Open randolf-scholz opened 2 years ago
Just noting that for display in Jupyter Notebook there are differences between DataFrame.to_html, which uses the DataFrameFormatter, and Styler.to_html, which uses the native str method for objects that it renders via a jinja2 template, i.e. a difference between range objects and numpy arrays.
Eg.
I think changing the repr behavior with Sequences would be a large breaking change since this has been the behavior for a while. Moreover, generally storing Sequence-like objects in pandas is an anti-pattern and discouraged.
I think changing the repr behavior with Sequences would be a large breaking change since this has been the behavior for a while.
Well, the current behaviour makes pandas quite unusable in certain circumstances as I pointed out. What is better: Changing the way a pretty printing routine works, or have it not work at all?
Moreover, generally storing Sequence-like objects in pandas is an anti-pattern and discouraged.
I very strongly disagree. Why is it an anti-pattern? Shouldn't it be a design goal to have proper support for dtype=object
, even if the objects happen to be sequence-like?

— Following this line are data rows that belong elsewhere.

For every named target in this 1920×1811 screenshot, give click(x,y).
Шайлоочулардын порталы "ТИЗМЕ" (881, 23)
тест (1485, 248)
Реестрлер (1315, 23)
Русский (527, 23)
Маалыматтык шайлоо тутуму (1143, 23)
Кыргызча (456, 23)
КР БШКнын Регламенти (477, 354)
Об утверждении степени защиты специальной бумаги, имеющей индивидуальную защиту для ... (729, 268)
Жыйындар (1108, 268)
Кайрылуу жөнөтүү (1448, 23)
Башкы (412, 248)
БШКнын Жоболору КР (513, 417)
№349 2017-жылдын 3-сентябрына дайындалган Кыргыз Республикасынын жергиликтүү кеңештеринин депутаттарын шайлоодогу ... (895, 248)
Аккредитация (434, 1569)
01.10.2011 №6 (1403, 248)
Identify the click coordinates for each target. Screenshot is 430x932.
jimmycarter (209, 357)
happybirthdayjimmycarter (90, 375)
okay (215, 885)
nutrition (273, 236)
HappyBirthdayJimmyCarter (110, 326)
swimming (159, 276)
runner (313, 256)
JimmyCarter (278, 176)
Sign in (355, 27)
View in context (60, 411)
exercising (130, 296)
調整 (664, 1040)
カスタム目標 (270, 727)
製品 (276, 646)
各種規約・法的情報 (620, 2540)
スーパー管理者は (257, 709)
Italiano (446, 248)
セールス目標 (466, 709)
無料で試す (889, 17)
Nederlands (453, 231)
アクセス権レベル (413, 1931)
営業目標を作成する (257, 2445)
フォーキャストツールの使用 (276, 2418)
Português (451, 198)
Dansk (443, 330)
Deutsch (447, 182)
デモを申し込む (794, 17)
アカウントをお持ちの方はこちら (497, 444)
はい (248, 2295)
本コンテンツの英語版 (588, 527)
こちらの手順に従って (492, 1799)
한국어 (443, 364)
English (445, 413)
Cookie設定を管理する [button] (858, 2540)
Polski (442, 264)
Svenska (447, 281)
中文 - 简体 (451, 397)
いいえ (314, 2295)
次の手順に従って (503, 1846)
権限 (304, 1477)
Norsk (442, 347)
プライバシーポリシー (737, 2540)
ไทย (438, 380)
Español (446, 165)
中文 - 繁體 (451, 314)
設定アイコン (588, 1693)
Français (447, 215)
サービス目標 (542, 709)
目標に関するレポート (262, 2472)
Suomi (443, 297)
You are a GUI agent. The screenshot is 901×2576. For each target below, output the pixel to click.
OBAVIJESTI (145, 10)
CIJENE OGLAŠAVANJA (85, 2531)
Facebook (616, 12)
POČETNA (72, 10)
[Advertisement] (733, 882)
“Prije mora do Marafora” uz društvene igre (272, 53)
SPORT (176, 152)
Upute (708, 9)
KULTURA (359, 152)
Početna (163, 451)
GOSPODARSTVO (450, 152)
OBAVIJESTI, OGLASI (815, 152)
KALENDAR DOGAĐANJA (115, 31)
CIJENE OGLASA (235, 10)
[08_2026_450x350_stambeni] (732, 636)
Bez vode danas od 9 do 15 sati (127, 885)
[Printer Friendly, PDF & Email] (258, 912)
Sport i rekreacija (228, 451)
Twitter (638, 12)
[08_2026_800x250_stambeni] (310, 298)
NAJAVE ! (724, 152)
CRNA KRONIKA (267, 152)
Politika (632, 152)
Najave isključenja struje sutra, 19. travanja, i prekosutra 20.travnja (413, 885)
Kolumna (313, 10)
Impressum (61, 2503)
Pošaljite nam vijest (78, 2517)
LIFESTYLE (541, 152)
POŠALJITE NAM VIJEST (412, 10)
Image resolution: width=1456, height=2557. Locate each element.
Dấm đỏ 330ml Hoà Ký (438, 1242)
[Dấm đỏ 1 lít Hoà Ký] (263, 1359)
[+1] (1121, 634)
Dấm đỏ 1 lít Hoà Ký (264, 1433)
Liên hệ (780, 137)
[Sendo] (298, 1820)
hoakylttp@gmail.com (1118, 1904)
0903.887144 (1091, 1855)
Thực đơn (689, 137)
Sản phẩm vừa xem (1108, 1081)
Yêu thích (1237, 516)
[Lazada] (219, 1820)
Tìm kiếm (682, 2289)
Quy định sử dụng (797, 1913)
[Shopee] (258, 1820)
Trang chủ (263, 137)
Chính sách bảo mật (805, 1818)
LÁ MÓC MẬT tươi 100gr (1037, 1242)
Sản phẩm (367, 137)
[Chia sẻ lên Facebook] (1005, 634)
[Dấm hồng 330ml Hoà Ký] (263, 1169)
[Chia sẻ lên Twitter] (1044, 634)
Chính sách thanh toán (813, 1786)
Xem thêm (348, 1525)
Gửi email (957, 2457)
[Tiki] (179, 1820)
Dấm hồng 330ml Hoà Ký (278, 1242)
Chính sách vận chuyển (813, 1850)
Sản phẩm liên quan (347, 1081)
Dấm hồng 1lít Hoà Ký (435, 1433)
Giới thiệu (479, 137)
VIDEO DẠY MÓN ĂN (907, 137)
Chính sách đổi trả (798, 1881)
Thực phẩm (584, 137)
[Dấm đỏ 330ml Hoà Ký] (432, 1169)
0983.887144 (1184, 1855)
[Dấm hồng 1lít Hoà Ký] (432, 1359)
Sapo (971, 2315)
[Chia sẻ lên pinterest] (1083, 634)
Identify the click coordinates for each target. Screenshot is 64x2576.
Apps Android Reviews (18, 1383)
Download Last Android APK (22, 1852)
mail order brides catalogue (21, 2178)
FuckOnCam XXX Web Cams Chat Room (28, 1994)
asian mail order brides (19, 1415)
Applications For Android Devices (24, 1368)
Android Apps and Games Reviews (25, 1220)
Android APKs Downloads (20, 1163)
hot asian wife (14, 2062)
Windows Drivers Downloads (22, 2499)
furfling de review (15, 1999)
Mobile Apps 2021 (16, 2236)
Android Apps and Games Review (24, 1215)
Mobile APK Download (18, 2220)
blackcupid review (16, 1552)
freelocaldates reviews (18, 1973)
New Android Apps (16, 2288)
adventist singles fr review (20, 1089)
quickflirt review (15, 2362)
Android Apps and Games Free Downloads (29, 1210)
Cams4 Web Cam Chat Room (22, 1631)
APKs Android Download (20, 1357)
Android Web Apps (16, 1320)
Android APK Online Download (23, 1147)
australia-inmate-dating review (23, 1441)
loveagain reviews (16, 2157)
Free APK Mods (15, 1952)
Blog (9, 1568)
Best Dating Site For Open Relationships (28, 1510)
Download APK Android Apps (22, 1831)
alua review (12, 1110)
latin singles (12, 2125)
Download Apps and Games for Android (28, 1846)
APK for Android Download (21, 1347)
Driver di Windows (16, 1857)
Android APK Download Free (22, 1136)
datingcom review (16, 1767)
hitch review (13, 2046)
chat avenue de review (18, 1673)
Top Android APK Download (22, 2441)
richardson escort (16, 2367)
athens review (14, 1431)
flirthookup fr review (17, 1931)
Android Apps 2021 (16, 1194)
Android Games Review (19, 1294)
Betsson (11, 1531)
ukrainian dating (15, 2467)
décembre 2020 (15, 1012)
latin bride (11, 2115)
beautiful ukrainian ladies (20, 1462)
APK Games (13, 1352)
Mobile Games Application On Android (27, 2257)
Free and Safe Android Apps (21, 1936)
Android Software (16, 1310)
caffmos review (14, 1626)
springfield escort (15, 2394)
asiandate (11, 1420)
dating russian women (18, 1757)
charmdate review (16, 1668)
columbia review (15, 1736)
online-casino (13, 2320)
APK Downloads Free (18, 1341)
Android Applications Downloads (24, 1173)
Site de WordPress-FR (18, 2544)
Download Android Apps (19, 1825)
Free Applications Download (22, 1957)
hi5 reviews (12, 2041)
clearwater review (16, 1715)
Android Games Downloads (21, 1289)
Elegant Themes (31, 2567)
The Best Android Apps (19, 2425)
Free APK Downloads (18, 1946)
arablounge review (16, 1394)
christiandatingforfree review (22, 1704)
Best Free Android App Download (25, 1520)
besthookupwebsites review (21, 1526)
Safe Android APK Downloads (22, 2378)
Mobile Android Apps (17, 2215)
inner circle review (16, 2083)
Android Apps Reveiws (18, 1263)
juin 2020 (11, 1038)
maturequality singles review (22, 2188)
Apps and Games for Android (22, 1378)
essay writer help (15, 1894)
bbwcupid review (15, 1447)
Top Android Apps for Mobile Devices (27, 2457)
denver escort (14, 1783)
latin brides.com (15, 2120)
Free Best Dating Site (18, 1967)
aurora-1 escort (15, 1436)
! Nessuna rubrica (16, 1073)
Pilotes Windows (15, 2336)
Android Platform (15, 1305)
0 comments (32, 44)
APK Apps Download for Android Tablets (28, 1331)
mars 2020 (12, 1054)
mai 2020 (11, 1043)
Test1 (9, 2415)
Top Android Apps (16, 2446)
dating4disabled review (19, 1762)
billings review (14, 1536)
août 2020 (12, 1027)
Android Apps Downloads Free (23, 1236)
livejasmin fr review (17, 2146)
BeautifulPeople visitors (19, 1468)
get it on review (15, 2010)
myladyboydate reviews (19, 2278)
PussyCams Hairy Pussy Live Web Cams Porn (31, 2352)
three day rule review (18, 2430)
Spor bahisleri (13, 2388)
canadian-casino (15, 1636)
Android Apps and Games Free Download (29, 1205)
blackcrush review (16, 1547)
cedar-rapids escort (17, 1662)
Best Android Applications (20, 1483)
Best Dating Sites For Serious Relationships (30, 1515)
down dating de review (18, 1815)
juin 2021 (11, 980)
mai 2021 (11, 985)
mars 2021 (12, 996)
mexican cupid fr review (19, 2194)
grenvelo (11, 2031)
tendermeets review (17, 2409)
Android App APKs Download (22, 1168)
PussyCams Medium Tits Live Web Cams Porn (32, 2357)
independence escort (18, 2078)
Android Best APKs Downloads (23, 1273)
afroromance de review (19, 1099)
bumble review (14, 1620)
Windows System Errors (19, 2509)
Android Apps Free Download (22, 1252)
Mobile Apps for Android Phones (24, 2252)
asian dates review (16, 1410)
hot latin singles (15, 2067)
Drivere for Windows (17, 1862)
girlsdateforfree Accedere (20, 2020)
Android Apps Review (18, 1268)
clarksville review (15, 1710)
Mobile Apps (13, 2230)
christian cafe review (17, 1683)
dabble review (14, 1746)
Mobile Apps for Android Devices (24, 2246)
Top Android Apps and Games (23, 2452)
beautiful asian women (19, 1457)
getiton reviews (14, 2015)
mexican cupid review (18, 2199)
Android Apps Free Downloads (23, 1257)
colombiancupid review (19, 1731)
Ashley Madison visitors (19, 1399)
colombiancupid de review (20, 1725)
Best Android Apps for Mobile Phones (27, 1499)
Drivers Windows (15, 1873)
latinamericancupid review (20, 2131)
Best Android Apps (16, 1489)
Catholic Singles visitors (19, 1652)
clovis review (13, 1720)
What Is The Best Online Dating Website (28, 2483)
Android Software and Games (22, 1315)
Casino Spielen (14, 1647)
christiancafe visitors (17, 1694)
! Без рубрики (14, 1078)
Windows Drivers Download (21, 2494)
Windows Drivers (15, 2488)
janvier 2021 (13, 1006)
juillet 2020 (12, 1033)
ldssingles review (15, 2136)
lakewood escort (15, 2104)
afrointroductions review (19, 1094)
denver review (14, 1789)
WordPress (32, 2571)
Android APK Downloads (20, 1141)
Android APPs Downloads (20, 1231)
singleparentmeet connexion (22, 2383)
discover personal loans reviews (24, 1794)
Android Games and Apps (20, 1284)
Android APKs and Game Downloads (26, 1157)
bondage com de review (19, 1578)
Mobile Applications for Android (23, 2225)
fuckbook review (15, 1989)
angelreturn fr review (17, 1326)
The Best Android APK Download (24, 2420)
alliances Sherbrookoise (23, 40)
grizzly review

I very strongly disagree. Why is it an anti-pattern? Shouldn't it be a design goal to have proper support for dtype=object, even if the objects happen to be sequence-like?
this was never a design goal. could it / should it. maybe, with enough community support. proper column typing is the key here, e.g. a List or Dict or JSON extension types could go a long way here.
I identified the following if-else code from pandas.io.formats.printing.pprint_thing
as being responsible for the current behaviour:
if hasattr(thing, "__next__"):
return str(thing)
elif isinstance(thing, dict) and _nest_lvl < get_option(
"display.pprint_nest_depth"
):
result = _pprint_dict(
thing, _nest_lvl, quote_strings=True, max_seq_items=max_seq_items
)
elif is_sequence(thing) and _nest_lvl < get_option("display.pprint_nest_depth"):
result = _pprint_seq(
thing,
_nest_lvl,
escape_chars=escape_chars,
quote_strings=quote_strings,
max_seq_items=max_seq_items,
)
elif isinstance(thing, str) and quote_strings:
result = f"'{as_escaped_string(thing)}'"
else:
result = as_escaped_string(thing)
and then pandas.io.formats.printing._pprint_seq
takes care of the sequence formatting. A couple of observations:
if hasattr(thing, "__next__"): return str(thing)
looks suspicious and should probably be replaced with isinstance(thing, collections.abc.Iterator)
isinstance(thing, dict)
should probably be replaced by isinstance(thing, collections.abc.Mapping)
is_sequence(thing)
should probably be replaced by isinstance(thing, collections.abc.Iterable)
and isinstance(thing, collections.abc.Sized)
pandas.core.dtypes.inference.is_sequence
just tests from __iter__
and __len__
My proposal would be to do replace this if-else check with the following:
if is_builtin(thing):
# possibly special formatting for builtin / otherwise known objects
result = format_builtin(thing)
elif hasattr(thing, "__repr__"):
# Do not reinvent the wheel, use the formatting provided by the object!
body = repr(thing)
# strip `\n`, limit to max_characters and escape string
result = apply_formatting(body)
else:
# some fallback option
result = as_escaped_string(thing)
Additionally, one could think about adding special treatment for large objects, e.g. if len(thing)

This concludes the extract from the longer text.